_Quelltext_.
Der Antrag der Linken stieß insbesondere bei der FDP für heftigen Widerspruch. Reiner Deutschmann bezeichnete diesen als "Scheinriesen“. "Auf den ersten Blick“, so Deutschmann, "erscheint er groß und mächtig, auf den zweiten Blick ganz klein.“ Zwar würde es seine Fraktion begrüßen, wenn das Bundesverfassungsgericht in seiner Entscheidung im ersten Quartal nächsten Jahres - wie allgemein erwartet - "bestehende Fehler und Schieflagen" in der bestehenden Gesetzgebung korrigiert.
Jedoch entspräche es nicht einer effizienten Gesetzgebung, noch vor dem Urteil eine neue Berechnung zu fordern. Deutschmann kritisierte außerdem, dass bei der Neuberechnung der Regelsätze die Bewertung von Interessenverbänden zur Grundlage genommen werde: "Dies sollte neutralen Stellen überlassen werden und nicht einem Verband mit Partikularinteressen“, sagte Deutschmann und bezog sich damit auf die Forderung der Linken, für die Übergangszeit bis zur Neu-Ermittlung der Kinderregelsätze diese auf Grundlage einer Studie des Paritätischen Wohlfahrtsverbands deutlich anzuheben.
Auch Mechthild Heil (CDU/CSU) sprach sich dafür aus, zunächst das Urteil des Bundesverfassungsgerichts abzuwarten. „Wir wollen eine verfassungskonforme Regelung“, begründete sie ihre Forderung, zumal entscheidende Details des Urteils noch völlig offen seien.
Unabhängig davon bezeichnete Heil die Forderung der Linken nach Anhebung der Regelsätze als unrealistisch. "Je nach Alter des Kindes fordert die Linke eine Anhebung zwischen 28 und 32 Prozent. Das klingt toll, ist aber nicht seriös. Auch wenn bald Weihnachten ist“, so Heil. Ziel müsse es neben der Unterstützung bedürftiger Kinder sein, insbesondere allein erziehende Mütter wieder von staatlichen Leistungen unabhängig zu machen. "Arbeit mindert das Armutsrisiko“, sagte Heil.

_Datenblock_.
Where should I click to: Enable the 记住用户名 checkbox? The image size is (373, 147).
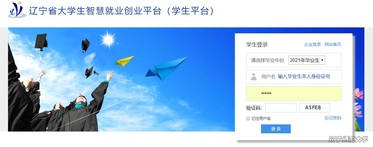click(x=248, y=118)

_Aufgabenstellung_.
Wie bezeichnete Reiner Deutschmann laut dem Text über die Debatte zu den Kinderregelsätzen den Antrag der Linken?

_Antwortbereich_.
Als „Scheinriesen“.